If your answer to these questions is YES, you are on your way to a successful care plan review on a survey.

Why Educate the Patient?

The purpose of patient education efforts often is to inform, encourage a change in behavior and teach new needed skills. The goal is to improve adherence to therapeutic regimens, encourage new lifestyles, or help the patient adopt other behaviors that prevent disease and disability. Patient education is about effective provider-patient communication.

The benefits of patient education include:

  • Prevention of diseases such as obesity, diabetes, or heart disease.
  • Setting patient expectations such as during the recovery phase or before any major medical procedure.
  • We are reducing the possibility of complications by providing patients with information and skills needed about medications, lifestyle modifications and use of self-monitoring tools such as glucose meters and blood pressure monitors.
  • Patients are less likely to be readmitted to the hospital.
  • They are gaining self-sufficiency by retaining independence.
  • Patient education helps them take control of their health by giving them important information to abide by such as the importance of maintaining a healthy weight, seeking medical care during illness, and taking medications as prescribed.

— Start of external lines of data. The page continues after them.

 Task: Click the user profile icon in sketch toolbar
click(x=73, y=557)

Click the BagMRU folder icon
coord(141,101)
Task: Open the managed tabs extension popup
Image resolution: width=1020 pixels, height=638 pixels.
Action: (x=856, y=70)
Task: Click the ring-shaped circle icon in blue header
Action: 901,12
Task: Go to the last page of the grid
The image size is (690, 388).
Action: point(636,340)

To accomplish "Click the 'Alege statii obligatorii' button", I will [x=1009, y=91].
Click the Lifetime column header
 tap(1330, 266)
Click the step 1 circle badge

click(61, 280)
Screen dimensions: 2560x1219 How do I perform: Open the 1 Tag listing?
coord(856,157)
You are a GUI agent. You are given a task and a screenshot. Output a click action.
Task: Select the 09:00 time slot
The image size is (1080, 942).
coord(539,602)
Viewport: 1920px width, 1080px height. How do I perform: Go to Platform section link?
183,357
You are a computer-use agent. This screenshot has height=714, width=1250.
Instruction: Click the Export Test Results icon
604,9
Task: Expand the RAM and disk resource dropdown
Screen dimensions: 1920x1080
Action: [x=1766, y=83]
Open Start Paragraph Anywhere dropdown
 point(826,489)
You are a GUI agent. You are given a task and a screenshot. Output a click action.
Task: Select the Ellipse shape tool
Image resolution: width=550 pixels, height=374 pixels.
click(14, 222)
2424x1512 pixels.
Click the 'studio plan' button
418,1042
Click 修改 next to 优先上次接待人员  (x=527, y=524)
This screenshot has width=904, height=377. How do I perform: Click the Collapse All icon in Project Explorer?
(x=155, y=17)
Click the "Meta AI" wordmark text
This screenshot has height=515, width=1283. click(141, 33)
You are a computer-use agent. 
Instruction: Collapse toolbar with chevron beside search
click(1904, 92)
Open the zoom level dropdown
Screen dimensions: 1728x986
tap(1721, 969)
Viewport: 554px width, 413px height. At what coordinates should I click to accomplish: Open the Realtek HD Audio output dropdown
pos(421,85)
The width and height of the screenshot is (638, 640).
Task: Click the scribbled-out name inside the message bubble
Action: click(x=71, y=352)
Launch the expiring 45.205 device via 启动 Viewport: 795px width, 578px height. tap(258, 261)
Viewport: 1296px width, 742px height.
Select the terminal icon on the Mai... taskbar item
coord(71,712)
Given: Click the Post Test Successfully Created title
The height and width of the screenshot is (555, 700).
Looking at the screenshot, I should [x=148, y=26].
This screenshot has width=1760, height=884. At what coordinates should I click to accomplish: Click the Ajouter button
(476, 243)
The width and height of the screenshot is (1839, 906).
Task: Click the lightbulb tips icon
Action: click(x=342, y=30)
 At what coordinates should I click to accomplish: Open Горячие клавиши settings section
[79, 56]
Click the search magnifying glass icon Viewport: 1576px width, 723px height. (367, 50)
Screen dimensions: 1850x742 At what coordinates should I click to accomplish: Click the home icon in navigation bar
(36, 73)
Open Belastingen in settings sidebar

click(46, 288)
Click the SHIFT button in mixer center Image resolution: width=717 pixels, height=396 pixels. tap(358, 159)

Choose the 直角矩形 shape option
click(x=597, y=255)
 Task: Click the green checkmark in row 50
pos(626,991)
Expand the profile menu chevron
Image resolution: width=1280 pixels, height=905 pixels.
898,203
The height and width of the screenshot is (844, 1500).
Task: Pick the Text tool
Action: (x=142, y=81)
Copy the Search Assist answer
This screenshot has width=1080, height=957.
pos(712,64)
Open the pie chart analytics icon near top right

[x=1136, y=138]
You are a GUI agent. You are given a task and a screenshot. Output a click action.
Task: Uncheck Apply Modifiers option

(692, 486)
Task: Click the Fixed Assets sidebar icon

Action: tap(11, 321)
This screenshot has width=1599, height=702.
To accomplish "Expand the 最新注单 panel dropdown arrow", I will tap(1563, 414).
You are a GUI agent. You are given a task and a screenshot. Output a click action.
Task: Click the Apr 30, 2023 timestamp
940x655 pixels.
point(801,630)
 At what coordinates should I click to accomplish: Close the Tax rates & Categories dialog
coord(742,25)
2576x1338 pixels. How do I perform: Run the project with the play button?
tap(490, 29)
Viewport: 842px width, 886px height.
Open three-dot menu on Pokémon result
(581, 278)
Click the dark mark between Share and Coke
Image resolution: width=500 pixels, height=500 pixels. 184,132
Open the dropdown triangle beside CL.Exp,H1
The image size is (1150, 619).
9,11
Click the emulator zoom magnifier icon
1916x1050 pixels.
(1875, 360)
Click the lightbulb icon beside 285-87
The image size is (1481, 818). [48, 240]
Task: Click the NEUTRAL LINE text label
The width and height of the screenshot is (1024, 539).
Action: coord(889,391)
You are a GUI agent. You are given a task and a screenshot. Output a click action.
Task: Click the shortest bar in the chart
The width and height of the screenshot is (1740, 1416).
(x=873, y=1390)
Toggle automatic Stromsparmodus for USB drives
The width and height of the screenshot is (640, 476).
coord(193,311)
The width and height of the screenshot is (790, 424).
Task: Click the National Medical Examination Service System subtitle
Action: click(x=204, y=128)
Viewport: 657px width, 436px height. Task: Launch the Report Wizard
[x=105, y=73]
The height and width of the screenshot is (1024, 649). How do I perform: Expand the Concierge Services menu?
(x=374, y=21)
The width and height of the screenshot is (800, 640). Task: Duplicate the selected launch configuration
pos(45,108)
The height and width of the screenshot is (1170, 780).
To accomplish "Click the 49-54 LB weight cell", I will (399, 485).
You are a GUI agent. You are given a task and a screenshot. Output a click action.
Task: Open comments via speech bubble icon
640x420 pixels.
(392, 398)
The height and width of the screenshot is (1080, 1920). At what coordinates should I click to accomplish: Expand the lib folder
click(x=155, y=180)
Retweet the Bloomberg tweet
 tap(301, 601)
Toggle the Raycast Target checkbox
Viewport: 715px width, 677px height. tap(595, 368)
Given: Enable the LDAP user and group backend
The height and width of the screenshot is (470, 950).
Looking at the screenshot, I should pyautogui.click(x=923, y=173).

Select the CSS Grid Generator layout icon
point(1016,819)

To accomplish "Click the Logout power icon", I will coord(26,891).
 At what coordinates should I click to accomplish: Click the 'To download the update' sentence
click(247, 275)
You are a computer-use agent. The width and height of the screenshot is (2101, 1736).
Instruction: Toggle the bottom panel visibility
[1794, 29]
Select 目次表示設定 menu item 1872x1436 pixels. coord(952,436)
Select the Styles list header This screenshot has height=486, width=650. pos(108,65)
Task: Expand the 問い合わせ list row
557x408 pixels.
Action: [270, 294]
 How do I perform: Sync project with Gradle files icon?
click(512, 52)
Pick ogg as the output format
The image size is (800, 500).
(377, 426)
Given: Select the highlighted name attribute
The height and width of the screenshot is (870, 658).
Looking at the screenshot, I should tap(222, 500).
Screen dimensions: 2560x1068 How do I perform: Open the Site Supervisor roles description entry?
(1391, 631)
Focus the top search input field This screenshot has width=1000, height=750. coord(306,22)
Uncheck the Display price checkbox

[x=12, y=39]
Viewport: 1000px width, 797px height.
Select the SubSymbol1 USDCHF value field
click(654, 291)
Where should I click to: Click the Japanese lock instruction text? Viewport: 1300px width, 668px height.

So, what are we finding in the field?

  • Lack of patient education. No documented evidence in the medical record that education was provided.
  • Providing handouts without explanation.
  • Handouts that are in a language the patient does not understand.
  • Providing education without validating that the patient understands.
  • Providing education at a level that the patient does not understand.
  • Education is thought to be exclusively the nurse’s responsibility.

How can we do better?

Ask yourself the following questions:

  • Did I provide education in a manner in which the patient best learns as identified in the learning needs assessment?
  • Did I provide patient education and training based on each patient’s needs and abilities?
  • Was the education I provided at an educational level that the patient understands?
  • Did I validate that the patient understands what was taught? Demonstrate the skill that is needed?
  • Did I provide age-appropriate handouts to the patient?
  • Did I provide educational level appropriate handouts to the patient?
  • Are the handouts in a language the patient understands?
  • Does the chart documentation reflect education provided by other disciplines?
  • Did I document the education I provided?
  • Did I provide the patient education on how to communicate concerns about patient safety issues that occur before, during, and after care is received?

In summary, care plans and patient education are necessary for structuring, communicating and coordinating care for patients to facilitate getting them home safely and avoiding re-admission.  However, before we can get them out of the hospital, we need to have a plan to manage their care needs. It is like going on vacation with a map or GPS. We need direction. That direction is the care plan. With the plan in place, we then can work on meeting the goals and providing education to hopefully get the patient to their final destination, home.  So, no matter how you feel about care plans, they are a necessary evil.

REFERENCES

  • Why Patient Education is Important, By Brittney Wilson, BSN, RN, The Nerdy Nurse, October 19, 2021.
  • The Joint Commission Comprehensive Accreditation Manual for Hospitals, 2022.